Please repeat the data below, from its first line up to and including the line that contains "point(42,51)", without changing anything.

## begin Information given

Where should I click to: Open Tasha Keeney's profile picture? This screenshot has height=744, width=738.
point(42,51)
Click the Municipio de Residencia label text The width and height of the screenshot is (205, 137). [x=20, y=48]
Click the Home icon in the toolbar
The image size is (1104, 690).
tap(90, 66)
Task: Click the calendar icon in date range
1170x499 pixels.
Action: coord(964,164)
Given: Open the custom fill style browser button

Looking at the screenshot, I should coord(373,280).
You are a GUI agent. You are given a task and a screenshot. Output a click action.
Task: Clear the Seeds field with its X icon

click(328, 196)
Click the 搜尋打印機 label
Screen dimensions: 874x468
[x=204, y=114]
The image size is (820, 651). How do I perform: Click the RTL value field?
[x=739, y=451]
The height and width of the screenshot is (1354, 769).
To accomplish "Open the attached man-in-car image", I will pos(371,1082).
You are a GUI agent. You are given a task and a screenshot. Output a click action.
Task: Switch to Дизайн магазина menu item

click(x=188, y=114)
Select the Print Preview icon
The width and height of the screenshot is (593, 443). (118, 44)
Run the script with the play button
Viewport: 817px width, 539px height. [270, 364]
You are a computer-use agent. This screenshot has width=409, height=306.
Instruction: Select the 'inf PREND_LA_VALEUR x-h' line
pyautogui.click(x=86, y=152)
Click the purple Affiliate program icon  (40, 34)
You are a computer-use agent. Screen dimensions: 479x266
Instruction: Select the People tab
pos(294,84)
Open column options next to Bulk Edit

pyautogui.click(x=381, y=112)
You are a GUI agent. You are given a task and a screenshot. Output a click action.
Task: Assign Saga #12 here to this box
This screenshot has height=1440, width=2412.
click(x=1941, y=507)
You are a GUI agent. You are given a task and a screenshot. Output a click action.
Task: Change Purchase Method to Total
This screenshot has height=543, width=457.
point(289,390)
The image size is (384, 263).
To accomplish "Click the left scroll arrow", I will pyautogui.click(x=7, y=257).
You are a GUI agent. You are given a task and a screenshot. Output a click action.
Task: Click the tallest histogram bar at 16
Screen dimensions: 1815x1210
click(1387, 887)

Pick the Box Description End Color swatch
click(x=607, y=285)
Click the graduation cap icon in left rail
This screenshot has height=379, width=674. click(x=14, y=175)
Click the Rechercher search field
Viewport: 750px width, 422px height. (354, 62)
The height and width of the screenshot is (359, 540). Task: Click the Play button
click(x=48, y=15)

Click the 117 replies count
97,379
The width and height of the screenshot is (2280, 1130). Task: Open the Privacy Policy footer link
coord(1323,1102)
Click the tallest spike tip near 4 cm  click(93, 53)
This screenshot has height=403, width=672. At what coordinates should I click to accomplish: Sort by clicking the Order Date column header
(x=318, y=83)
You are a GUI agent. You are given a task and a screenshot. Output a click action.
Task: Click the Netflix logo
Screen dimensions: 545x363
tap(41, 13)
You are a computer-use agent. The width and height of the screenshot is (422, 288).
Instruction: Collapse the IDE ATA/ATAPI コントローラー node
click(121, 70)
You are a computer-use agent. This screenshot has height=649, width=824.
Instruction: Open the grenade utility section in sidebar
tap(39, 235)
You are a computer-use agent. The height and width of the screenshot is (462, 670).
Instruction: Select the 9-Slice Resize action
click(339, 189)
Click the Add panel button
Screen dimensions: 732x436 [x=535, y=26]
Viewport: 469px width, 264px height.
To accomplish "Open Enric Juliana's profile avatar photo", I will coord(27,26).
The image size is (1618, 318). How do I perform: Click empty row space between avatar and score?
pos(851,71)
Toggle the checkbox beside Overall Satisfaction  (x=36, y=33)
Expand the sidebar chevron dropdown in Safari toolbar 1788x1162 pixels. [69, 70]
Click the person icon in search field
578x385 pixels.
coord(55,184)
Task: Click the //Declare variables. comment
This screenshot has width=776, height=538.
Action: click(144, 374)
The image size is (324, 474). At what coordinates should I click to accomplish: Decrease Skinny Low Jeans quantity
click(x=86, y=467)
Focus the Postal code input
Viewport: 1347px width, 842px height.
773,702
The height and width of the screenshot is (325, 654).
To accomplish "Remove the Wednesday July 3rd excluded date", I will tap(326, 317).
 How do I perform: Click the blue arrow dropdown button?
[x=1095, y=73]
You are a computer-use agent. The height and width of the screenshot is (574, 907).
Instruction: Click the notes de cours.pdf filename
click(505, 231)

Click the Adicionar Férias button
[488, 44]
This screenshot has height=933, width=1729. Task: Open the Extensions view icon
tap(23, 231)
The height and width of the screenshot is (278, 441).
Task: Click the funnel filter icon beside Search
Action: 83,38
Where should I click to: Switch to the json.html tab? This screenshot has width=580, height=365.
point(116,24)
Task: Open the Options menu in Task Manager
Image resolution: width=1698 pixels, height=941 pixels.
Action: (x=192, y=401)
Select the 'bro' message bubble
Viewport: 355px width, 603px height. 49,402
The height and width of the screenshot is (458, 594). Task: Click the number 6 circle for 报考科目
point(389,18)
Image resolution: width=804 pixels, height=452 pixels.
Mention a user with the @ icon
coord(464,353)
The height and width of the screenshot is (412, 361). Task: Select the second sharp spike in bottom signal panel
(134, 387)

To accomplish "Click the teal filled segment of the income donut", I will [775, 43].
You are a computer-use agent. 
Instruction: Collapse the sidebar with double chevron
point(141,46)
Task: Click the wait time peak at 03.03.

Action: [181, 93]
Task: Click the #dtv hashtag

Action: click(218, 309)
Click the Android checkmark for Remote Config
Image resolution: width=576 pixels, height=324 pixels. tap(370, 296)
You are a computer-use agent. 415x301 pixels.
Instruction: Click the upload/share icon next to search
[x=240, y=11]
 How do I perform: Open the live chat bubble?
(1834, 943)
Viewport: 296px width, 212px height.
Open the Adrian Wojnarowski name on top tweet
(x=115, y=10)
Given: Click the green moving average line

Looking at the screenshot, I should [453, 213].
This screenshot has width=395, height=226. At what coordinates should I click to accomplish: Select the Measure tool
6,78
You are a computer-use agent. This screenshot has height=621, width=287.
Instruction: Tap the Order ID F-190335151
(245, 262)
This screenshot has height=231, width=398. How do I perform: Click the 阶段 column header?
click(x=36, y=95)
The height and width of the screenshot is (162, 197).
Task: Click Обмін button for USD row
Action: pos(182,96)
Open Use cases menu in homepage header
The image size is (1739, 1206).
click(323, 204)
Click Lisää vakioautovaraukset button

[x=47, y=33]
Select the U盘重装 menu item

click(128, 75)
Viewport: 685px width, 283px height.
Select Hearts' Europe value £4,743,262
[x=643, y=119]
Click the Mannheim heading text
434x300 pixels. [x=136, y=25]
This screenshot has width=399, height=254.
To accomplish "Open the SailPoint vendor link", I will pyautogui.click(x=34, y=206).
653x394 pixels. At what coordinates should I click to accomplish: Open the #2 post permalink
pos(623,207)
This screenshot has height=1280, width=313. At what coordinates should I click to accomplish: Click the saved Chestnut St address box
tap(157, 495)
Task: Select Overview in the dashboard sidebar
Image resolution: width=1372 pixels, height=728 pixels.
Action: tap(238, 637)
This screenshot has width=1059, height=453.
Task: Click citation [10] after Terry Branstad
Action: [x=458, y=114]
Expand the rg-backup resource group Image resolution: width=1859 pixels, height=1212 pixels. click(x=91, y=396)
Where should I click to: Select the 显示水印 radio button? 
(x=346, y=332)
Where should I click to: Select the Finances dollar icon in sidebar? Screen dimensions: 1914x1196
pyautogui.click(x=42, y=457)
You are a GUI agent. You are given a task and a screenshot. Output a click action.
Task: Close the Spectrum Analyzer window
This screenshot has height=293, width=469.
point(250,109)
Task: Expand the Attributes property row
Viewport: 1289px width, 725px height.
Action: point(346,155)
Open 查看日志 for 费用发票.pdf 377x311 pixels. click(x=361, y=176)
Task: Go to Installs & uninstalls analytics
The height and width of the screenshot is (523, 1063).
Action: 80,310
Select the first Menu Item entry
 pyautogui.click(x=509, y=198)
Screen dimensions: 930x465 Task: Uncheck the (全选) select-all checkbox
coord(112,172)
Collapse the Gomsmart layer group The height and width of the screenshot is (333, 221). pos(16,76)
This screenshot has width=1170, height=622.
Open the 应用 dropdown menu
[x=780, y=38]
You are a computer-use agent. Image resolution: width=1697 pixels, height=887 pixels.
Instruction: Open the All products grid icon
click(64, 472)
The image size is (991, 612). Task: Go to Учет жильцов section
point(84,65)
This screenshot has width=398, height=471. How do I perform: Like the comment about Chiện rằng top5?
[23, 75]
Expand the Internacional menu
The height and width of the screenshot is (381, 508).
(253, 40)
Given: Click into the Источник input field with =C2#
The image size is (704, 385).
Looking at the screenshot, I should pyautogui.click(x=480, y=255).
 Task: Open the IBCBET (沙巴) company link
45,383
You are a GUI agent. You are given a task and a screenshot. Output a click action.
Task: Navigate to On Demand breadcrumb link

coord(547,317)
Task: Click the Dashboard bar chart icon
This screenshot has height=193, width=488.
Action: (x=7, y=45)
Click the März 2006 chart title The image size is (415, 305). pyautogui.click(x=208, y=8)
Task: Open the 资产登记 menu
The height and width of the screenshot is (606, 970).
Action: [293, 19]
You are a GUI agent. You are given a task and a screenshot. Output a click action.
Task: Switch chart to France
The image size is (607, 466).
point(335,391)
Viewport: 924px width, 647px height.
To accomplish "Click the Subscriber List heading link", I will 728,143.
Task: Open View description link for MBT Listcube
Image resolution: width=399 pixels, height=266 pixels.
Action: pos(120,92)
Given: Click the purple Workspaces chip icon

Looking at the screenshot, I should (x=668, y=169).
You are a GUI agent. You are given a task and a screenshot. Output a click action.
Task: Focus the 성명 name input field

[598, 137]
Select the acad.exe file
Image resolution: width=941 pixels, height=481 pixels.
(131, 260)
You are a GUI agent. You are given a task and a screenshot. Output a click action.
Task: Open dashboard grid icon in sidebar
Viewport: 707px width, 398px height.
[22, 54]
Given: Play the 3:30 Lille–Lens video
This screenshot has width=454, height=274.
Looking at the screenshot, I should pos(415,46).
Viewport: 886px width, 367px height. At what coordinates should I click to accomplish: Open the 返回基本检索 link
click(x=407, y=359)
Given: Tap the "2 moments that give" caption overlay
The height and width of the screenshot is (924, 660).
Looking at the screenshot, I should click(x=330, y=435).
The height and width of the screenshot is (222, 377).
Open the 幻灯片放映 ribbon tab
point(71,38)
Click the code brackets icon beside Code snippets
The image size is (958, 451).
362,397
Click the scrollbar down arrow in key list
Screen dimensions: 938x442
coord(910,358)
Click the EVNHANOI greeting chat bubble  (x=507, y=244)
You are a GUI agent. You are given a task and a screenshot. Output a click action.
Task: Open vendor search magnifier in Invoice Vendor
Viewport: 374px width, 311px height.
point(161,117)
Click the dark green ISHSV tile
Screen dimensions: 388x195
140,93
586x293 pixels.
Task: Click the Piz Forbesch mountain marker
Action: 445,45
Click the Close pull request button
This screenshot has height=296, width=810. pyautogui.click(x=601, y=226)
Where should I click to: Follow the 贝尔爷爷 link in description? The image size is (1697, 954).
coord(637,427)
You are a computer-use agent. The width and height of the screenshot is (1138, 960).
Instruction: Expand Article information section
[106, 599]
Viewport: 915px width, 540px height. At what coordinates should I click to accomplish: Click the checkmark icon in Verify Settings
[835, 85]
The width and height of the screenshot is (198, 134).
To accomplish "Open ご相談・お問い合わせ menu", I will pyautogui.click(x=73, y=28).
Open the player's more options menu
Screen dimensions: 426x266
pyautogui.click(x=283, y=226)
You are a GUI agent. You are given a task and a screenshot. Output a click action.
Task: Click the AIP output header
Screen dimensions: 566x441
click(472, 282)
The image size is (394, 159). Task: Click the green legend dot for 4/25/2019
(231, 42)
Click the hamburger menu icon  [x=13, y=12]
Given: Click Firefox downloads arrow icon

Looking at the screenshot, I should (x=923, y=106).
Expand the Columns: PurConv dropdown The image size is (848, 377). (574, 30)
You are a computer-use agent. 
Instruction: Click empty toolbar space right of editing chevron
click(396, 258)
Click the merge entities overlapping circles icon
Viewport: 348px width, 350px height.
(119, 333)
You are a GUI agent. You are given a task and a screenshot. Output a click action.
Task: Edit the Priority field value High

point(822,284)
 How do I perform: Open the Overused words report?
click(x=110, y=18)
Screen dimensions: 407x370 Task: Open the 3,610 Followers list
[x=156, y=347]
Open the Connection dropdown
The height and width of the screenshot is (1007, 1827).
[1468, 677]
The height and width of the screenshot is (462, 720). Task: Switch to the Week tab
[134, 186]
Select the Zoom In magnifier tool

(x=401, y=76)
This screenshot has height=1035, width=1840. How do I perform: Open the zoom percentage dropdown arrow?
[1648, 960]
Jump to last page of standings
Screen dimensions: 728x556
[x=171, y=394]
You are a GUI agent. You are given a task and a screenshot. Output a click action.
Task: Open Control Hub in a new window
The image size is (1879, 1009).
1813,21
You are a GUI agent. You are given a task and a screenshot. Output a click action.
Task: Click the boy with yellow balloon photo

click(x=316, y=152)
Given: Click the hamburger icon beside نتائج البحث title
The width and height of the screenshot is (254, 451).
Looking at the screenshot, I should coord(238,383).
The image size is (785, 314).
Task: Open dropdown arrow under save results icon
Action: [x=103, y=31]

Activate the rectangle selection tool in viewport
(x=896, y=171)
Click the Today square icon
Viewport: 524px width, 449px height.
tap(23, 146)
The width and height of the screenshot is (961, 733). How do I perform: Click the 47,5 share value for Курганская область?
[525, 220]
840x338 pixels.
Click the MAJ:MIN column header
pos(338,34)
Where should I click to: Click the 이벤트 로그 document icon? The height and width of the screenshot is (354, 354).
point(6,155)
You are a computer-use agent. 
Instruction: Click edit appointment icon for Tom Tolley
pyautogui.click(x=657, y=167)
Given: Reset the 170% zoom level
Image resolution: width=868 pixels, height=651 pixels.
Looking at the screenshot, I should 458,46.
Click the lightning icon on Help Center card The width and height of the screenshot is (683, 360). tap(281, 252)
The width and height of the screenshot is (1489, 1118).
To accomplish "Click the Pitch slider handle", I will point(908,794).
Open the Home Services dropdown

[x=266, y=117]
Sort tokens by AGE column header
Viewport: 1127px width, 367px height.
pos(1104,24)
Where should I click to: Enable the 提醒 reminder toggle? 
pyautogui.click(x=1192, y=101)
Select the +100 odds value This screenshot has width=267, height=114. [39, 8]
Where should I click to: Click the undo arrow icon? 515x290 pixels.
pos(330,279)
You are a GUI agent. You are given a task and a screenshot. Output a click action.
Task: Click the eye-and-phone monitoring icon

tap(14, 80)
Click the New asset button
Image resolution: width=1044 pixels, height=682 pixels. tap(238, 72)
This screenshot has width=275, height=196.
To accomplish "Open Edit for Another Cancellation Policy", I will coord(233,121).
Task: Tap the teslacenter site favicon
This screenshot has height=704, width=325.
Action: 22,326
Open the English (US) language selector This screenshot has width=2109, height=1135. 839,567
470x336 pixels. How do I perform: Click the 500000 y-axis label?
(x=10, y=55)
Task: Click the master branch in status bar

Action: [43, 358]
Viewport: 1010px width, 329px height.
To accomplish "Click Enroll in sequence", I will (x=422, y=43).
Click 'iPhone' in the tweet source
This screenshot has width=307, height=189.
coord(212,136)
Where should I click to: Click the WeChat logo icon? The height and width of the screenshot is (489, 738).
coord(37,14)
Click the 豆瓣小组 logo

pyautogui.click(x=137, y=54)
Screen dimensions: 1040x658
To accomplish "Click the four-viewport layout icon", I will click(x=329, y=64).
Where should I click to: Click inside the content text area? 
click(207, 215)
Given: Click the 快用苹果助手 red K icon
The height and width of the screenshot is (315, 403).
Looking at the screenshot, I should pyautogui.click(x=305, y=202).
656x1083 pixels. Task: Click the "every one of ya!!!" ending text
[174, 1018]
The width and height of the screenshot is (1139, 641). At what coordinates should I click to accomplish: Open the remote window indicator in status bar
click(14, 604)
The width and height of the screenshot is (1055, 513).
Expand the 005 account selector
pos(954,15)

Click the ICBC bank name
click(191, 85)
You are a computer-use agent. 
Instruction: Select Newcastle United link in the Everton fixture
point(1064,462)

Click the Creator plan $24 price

## end Information given

### Completed task
Where should I click to: Open Tasha Keeney's profile picture? This screenshot has height=744, width=738.
point(42,51)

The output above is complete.